··· Excerto da página

Uma porta aberta para a liberdade e a vida!
(Ano A - Páscoa - 4o Domingo)
Para onde é que vamos a partir daqui?
Estamos no quarto domingo de Páscoa, o chamado Domingo do Bom Pastor, a meio do período de 50 dias do tempo pascal. Depois dos três domingos das aparições do Ressuscitado, agora corremos o risco de perder de vista o fio condutor do nosso caminho. Penso que é útil recordar que estamos a caminhar para a Ascensão do Senhor e para o Pentecostes, o ponto culminante do caminho pascal. As leituras dominicais têm como objectivo preparar-nos para estas duas grandes festas. Fazem-no através de três temas, a partir de três escritos:
- na primeira leitura, o tema da IGREJA, com a leitura do livro dos Actos dos Apóstolos: vamos refazer os primeiros passos da Igreja, guiados pelo Espírito Santo;
- na segunda leitura, o tema da VIDA CRISTÃ, com a leitura da primeira carta de São Pedro: como viver como cristãos num mundo hostil;
- no evangelho, uma grande catequese sobre a pessoa de JESUS, através de alguns textos do Evangelho de São João.
Procuremos não perder de vista a unidade e a harmonia das leituras que a liturgia nos oferece para estes domingos.
Em verdade, em verdade vos digo!
O evangelho de hoje começa com esta introdução de Jesus: "Em verdade, em verdade vos digo!"; ou melhor: "Amém, Amém, eu vos digo". É uma afirmação que deve despertar a nossa atenção. É uma expressão que introduz uma revelação, à qual o crente responde com o seu assentimento: Amen!
Esta locução introduz as palavras de Jesus em 49 passagens dos Evangelhos sinópticos (Marcos, Mateus e Lucas) e em 25 passagens do Evangelho de João.
Preparemo-nos para dizer o nosso Amém com os nossos lábios e com o nosso coração!
Eu sou a porta!

······
··· Dados brutos

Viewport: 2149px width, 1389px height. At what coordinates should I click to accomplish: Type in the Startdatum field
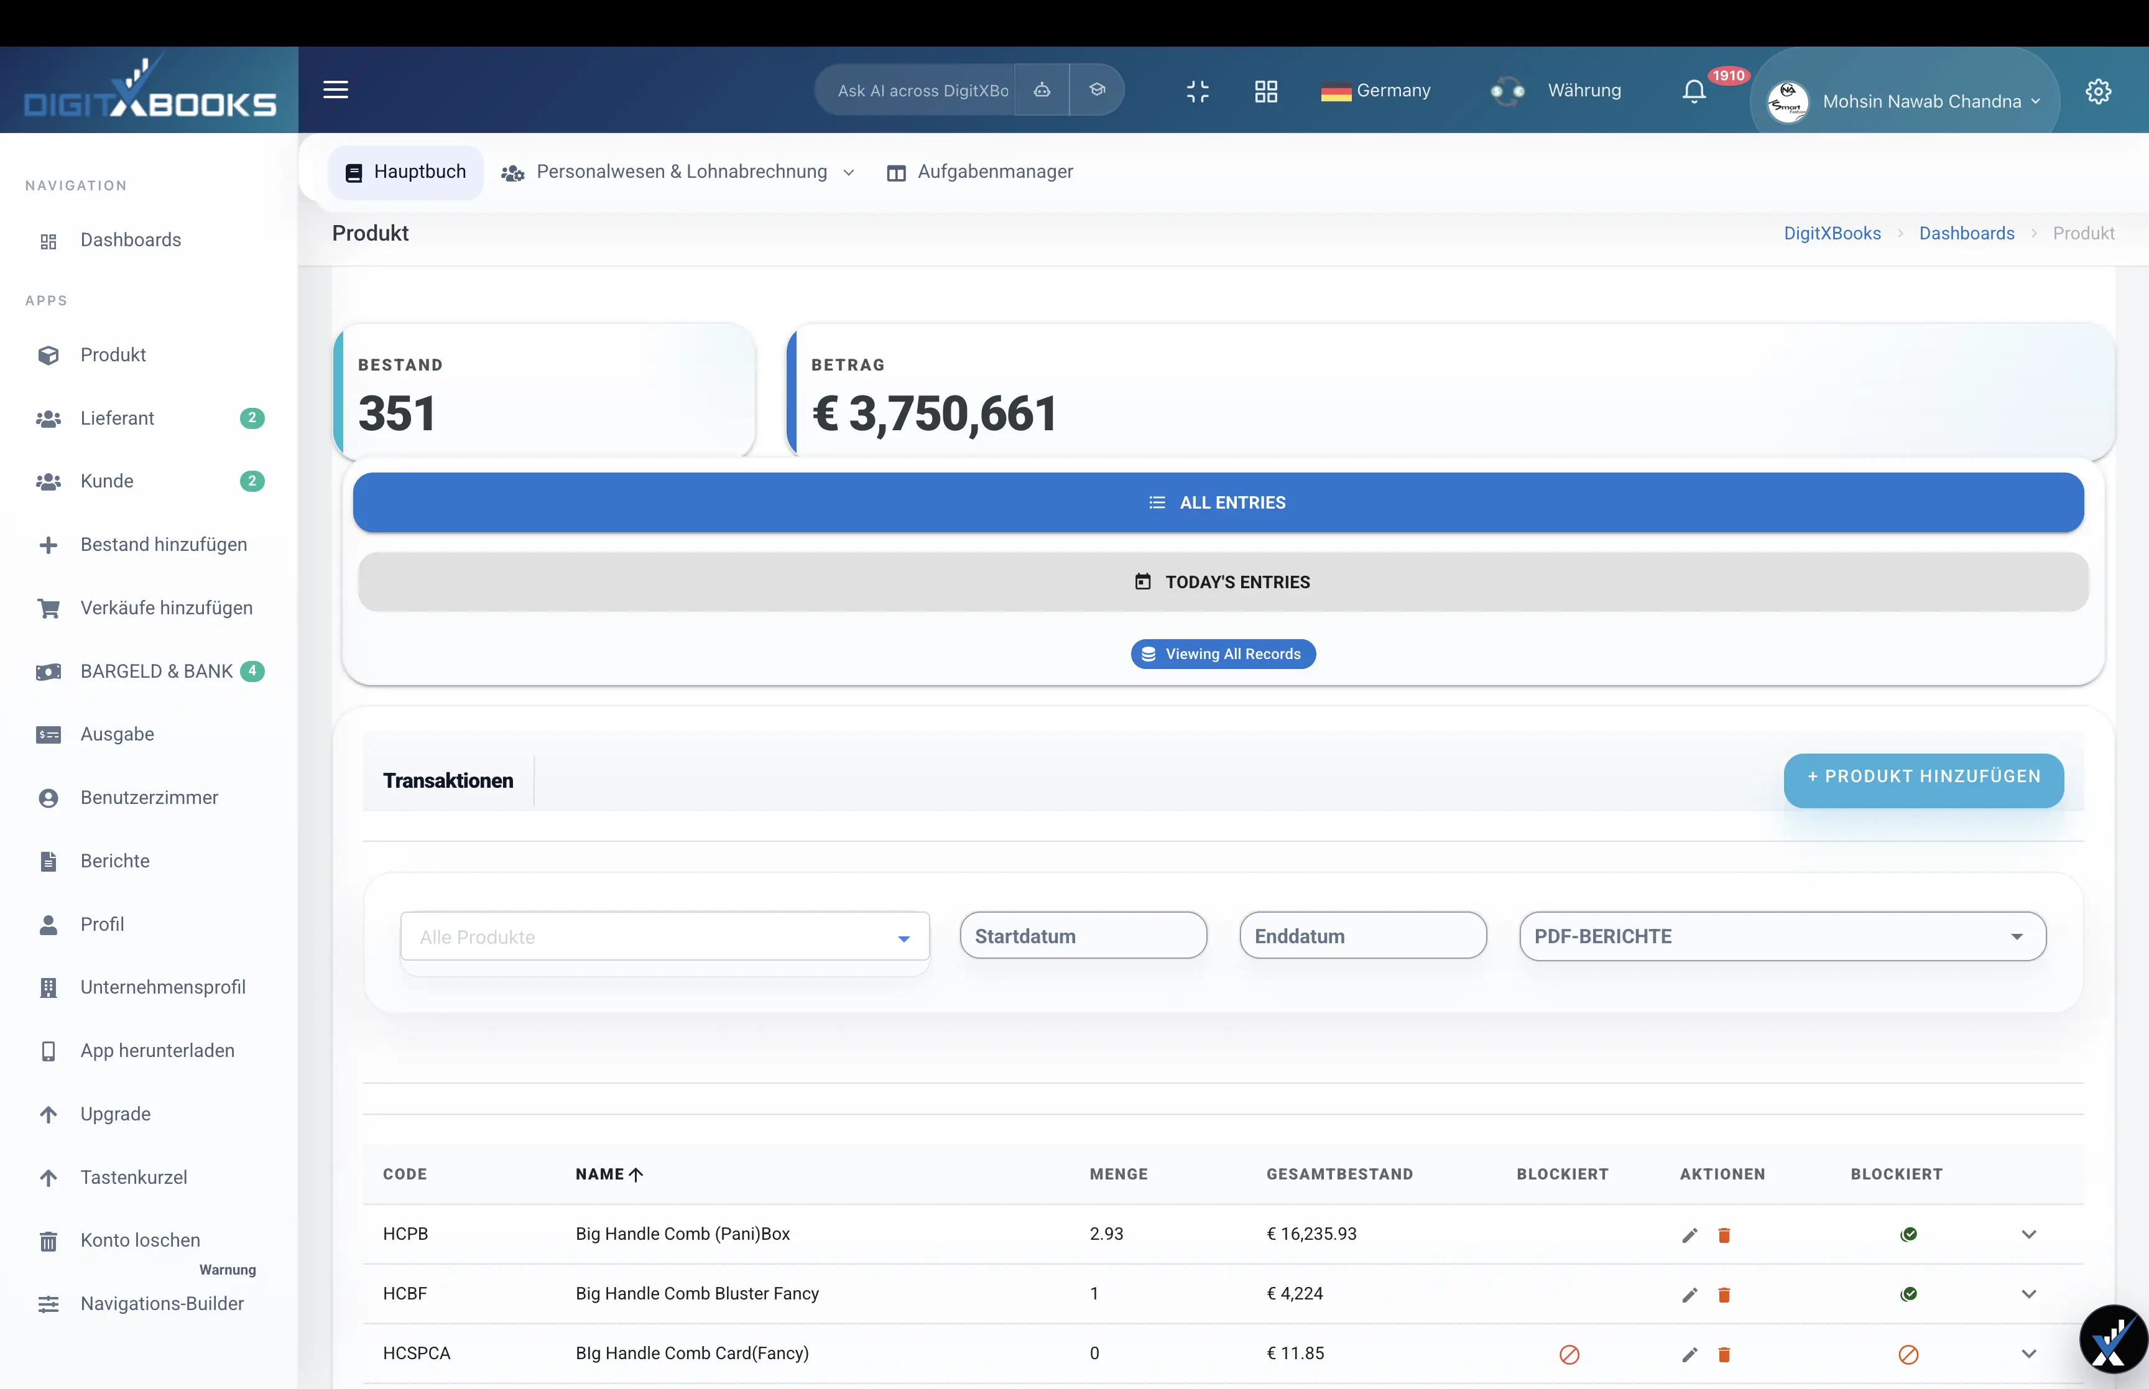coord(1082,936)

······

■ **Lista de tarefas**
[a] Segundo a reflexão sobre o Domingo do Bom Pastor, em quantas passagens do Evangelho de João a locução "Em verdade, em verdade vos digo" introduz as palavras de Jesus?
[b] Continue a reflexão sobre o Domingo do Bom Pastor a partir do ponto em que termina, desenvolvendo o tema anunciado em "Eu sou a porta!".

■ **Resultados por tarefa**
[a] Em 25 passagens.

[b]
"Em verdade, em verdade vos digo: Eu sou a porta das ovelhas". Depois das primeiras afirmações dos versículos 1-5, seria de esperar que Jesus dissesse: "Eu sou o pastor das ovelhas! e tudo teria ficado imediatamente claro. O tema de Deus como Pastor do seu povo está bem presente na Escritura (nos salmos e nos profetas: ver Jeremias 23,1-6; Ezequiel 34,1-31; Isaías 40,10). Assim, esperava-se que o Messias fosse o Grande Pastor. Em vez disso, no estilo enigmático típico do Evangelho de João, Jesus diz: "Eu sou a porta das ovelhas"! Só mais tarde é que diz: "Eu sou o bom pastor" (versículos 11-18). Perguntamo-nos porquê.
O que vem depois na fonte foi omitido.